EXERCISE DESCRIPTION => Transcribe each record exactly as it appears.

Start of RECORDED INFORMATION

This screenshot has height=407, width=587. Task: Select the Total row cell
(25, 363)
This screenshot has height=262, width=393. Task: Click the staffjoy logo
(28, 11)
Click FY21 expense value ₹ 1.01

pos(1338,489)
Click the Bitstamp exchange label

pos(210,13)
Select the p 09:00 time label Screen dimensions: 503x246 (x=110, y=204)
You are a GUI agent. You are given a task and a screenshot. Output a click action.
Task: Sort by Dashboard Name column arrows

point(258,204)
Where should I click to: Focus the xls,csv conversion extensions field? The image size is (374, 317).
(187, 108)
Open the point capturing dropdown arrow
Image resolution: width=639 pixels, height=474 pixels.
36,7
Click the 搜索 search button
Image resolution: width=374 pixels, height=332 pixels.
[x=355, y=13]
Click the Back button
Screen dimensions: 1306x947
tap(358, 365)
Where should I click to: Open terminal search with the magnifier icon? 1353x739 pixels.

End of RECORDED INFORMATION

ANSWER SECTION =>
This screenshot has height=407, width=587. Task: Select the Total row cell
(25, 363)
This screenshot has height=262, width=393. Task: Click the staffjoy logo
(28, 11)
Click FY21 expense value ₹ 1.01

pos(1338,489)
Click the Bitstamp exchange label

pos(210,13)
Select the p 09:00 time label Screen dimensions: 503x246 (x=110, y=204)
You are a GUI agent. You are given a task and a screenshot. Output a click action.
Task: Sort by Dashboard Name column arrows

point(258,204)
Where should I click to: Focus the xls,csv conversion extensions field? The image size is (374, 317).
(187, 108)
Open the point capturing dropdown arrow
Image resolution: width=639 pixels, height=474 pixels.
36,7
Click the 搜索 search button
Image resolution: width=374 pixels, height=332 pixels.
[x=355, y=13]
Click the Back button
Screen dimensions: 1306x947
tap(358, 365)
Where should I click to: Open terminal search with the magnifier icon? 1353x739 pixels.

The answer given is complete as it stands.